> [Task requirements]: Pull out every line of the items below that contains the word "icon".
#### Data excerpts
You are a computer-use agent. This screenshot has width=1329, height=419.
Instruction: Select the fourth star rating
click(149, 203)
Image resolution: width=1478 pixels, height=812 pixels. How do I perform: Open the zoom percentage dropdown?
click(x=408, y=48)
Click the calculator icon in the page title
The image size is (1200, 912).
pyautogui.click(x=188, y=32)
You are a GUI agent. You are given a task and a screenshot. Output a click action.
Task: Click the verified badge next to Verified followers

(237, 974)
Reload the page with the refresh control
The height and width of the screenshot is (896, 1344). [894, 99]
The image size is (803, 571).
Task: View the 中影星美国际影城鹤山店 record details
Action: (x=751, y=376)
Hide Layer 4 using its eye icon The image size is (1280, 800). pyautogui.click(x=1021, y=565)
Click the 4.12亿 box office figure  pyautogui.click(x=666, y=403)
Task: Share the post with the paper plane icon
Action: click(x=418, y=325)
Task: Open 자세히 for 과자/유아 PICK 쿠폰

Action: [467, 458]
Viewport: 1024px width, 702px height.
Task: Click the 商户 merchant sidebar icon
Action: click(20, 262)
########
> [In response]:
Click the calculator icon in the page title
Hide Layer 4 using its eye icon The image size is (1280, 800). pyautogui.click(x=1021, y=565)
Task: Share the post with the paper plane icon
Task: Click the 商户 merchant sidebar icon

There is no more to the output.